Comment avez vous réussi à surmonter la difficulté à trouver des interlocuteurs bancaires et des dossiers de prêts bancaires?
Bruno – C’est en s’appuyant sur les contacts préalables pris par les groupes d’habitants au sein d’HEN et la confiance établie au fil des projets. Ce type de dossiers se traite au niveau des sièges régionaux voire avec une consultation au niveau national. Ne pas perdre d’énergie avec une agence bancaire locale qui n’aura pas les compétences pour instruire ce type de dossier. Nous avons mobilisé différents types de prêt : PLS sur 40 ans et « libre » sur 25 ans. Seules quelques banques sont habilitées à délivrer des prêts PLS.
Avez vous envisagé d’autres montages juridiques?
Bruno – Dans la configuration économique et les situations des membres du groupe consolidé, la coopérative s’est imposée comme le meilleur outil pour garder tout le monde à bord.
A quel moment avez vous créé la structure juridique?
Bruno – La création de la coopérative sous la forme d’une SAS à capital variable à statut coopératif s’est faite quelques mois après la signature du compromis de vente établi en indivision par 4 membres du groupe dotés du capital pour acquérir le bien. Ce compromis intégrait une clause de substitution qui a joué au profit de la coopérative. La conclusion de l’acte authentique était également assortie d’une clause suspensive pour l’obtention du permis de construire purgé avec un délais de 12 mois.
Quelle structure, s’il y a lieu, vous a aidé pour votre montage juridique? Idem pour le montage financier ?
Bruno – Le groupe a fonctionné en autonomie en s’appuyant sur les ressources et compétences internes. Habicoop sollicité pour assurer un accompagnement sur le montage en coopérative ne pouvait assurer cette mission dans des délais compatibles avec notre calendrier. Nous avons pris alors appuis sur les statuts de coopératives existantes et rédigé collégialement nos statuts. Le projet de statut a fait l’objet d’une relecture et d’ajustements par notre notaire, « aculturé » aux spécificités de nos projets depuis plusieurs années.
Comment est calculé le montant de la redevance ?
Bruno – C’est un vaste sujet… La redevance comprend une part dite locative assimilable à un loyer à « fond perdu » et une part acquisitive, mise en épargne convertie en parts sociales ou versée en compte courant d’associés. Cette dernière est restituée en cas de retrait de la coopérative. Le montant de la redevance est proportionnel à la surface utile du logement occupé pondéré d’un coefficient de structure. Nous avons plafonné le montant de la redevance y compris part acquisitive en dessous du plafond imposé par les barèmes des prêts PLS pour la zone considérée. La part locative reste dans les fourchettes des loyers de logements sociaux autour de 6.3€/M2 utile en 2022. Elle est éligible aux aides de la CAF pour les ayants droits. L’ensemble des produits des redevances doit permettre d’équilibrer sur le long terme les finances de la coopérative. Ils couvrent entre autres les charges liées au fonctionnement des parties communes, les intérêts des emprunts, les taxes foncières, assurances, les provisions pour gros travaux, et vacances de loyers, …

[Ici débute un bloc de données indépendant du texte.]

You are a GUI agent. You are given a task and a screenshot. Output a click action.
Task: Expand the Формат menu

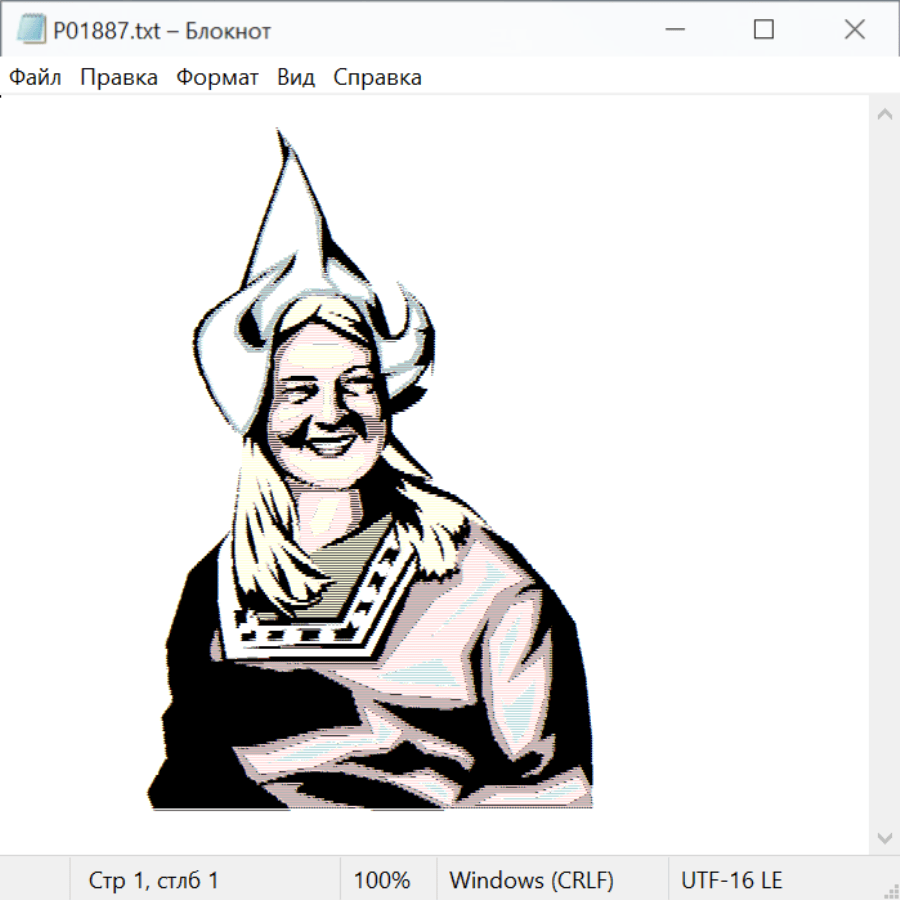(x=217, y=78)
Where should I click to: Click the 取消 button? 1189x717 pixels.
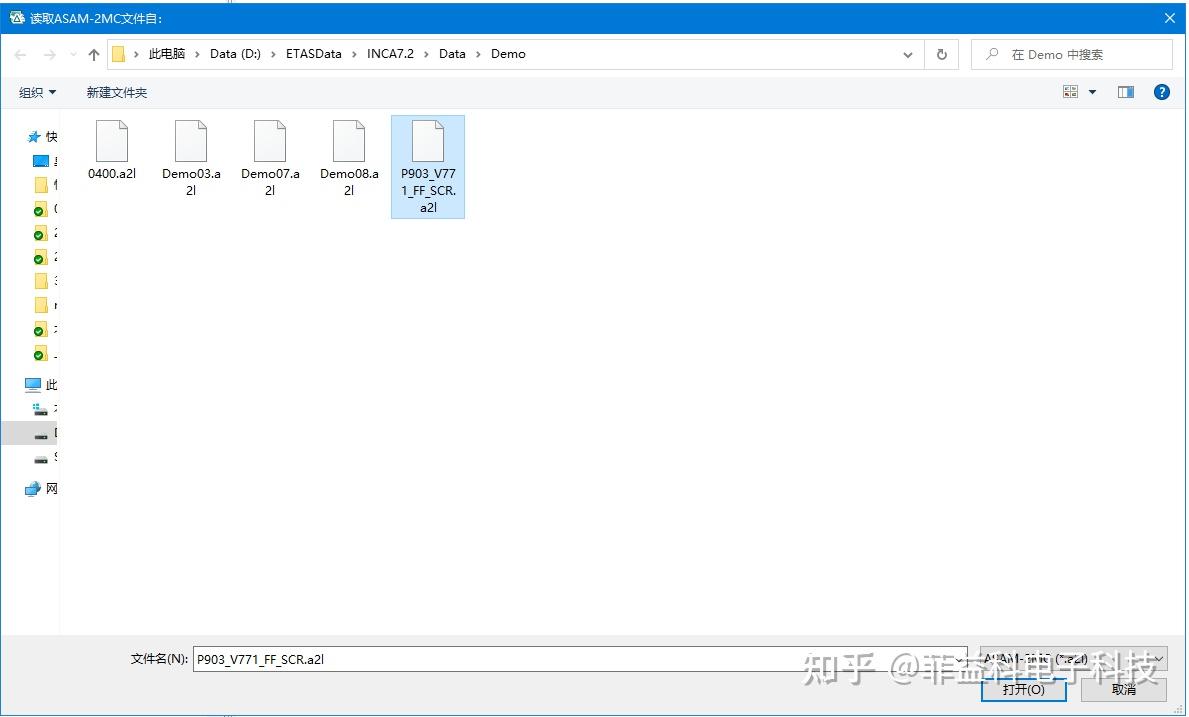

Quelle redevance pour le coopérateur ayant apporté le plus d’apport et le moins d’apport?
Le montant de la redevance est assis sur la surface utile du logement indépendamment de l’apport. Toutefois certains coopérateurs ayant approvisionné un compte courant d’associé (sorte d’avance en trésorerie) peuvent le décrémenter périodiquement pour minorer leur versement mensuel.